Publication PUBLIÉ LE 17/02/2010 PAR Joël AUBERT

Nous sommes entièrement favorables au projet LGV qui reliera Paris à Bayonne en 3 heures au lieu de 5. Faut-il pourtant ajouter une ligne nouvelle entre Bayonne et Hendaye comme le prétend RFF, arguant d’une saturation inéluctable et prochaine de la ligne existante ? Ce point de vue de RFF n’est ni plausible économiquement, ni honnête intellectuellement.

D’abord, l’augmentation du trafic passager en provenance de Paris peut être largement absorbée par la ligne actuelle qui n’est utilisée qu’à 20% de ses capacités. A ceux qui rêvent d’une ligne Paris – Madrid à grande vitesse, nous répondons que ce n’est ni un besoin ni un marché : pour un temps de trajet supérieur à 3 heures, le train subit de plein fouet la concurrence de l’avion. Enfin tous les essais de TER et de trams effectués jusqu’à présent ont donné des résultats insignifiants : il est clair que le train cadre mal avec la configuration du Pays Basque et la dispersion de son habitat.

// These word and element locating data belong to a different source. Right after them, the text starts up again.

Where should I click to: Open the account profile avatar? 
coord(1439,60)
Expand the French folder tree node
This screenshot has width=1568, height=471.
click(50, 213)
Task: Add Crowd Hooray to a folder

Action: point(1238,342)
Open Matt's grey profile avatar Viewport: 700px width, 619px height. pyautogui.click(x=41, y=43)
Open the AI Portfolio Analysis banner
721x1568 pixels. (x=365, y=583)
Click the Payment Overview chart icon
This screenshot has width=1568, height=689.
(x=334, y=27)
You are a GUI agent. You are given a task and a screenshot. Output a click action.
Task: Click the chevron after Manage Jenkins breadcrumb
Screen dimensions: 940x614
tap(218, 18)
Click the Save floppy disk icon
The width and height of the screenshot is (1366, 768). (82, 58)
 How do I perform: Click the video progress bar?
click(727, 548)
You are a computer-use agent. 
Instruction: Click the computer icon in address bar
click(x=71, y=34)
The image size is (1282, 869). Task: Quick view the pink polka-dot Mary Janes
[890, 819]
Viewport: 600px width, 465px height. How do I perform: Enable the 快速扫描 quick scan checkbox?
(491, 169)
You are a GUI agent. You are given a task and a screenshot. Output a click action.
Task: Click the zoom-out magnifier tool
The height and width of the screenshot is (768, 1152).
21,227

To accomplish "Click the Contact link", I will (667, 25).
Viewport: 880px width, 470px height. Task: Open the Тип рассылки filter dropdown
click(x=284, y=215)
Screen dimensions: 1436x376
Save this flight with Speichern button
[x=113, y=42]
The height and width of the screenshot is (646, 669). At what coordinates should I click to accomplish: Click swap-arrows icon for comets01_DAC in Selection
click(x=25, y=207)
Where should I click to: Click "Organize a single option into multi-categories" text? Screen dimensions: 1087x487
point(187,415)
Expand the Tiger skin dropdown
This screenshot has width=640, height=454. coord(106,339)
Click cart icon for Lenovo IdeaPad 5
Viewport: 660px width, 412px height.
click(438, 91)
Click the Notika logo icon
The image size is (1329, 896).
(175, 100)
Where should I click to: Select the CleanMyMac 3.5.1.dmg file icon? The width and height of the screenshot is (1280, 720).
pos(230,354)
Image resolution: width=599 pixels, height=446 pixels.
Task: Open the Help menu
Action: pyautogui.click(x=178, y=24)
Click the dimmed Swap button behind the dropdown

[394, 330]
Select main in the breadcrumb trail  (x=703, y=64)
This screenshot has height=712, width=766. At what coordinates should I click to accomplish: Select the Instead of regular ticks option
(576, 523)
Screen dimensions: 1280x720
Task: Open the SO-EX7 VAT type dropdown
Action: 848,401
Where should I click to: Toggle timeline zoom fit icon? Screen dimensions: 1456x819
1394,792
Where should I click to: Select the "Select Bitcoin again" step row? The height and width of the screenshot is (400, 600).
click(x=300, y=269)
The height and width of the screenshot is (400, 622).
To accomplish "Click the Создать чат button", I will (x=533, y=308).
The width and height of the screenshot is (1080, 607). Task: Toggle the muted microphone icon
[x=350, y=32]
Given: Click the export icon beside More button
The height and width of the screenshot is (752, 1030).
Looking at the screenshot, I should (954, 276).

Reste le fret et l’autoroute ferroviaire, « locomotives » supposées de la nouvelle ligne, dont RFF nous annonce un déferlement prochain au Pays Basque: une multiplication par 10 du trafic en 10 ans. Ces prévisions deviendront-elles un jour une réalité ? Il est permis d’en douter tant le bilan fret de la SNCF parle en sa défaveur : 5 plans successifs en 9 ans, soit 4 à 5 milliards de subventions versées en pure perte, n’ont jamais permis d’enrayer le déclin du fret en France. Le budget 2010 de la SNCF prévoit 2 600 postes en moins au fret. Pire encore : les prévisions de RFF sont systématiquement surévaluées depuis 25 ans, au point d’être jugées par la Cour des Comptes « fragiles, coûteuses et peu cohérentes ».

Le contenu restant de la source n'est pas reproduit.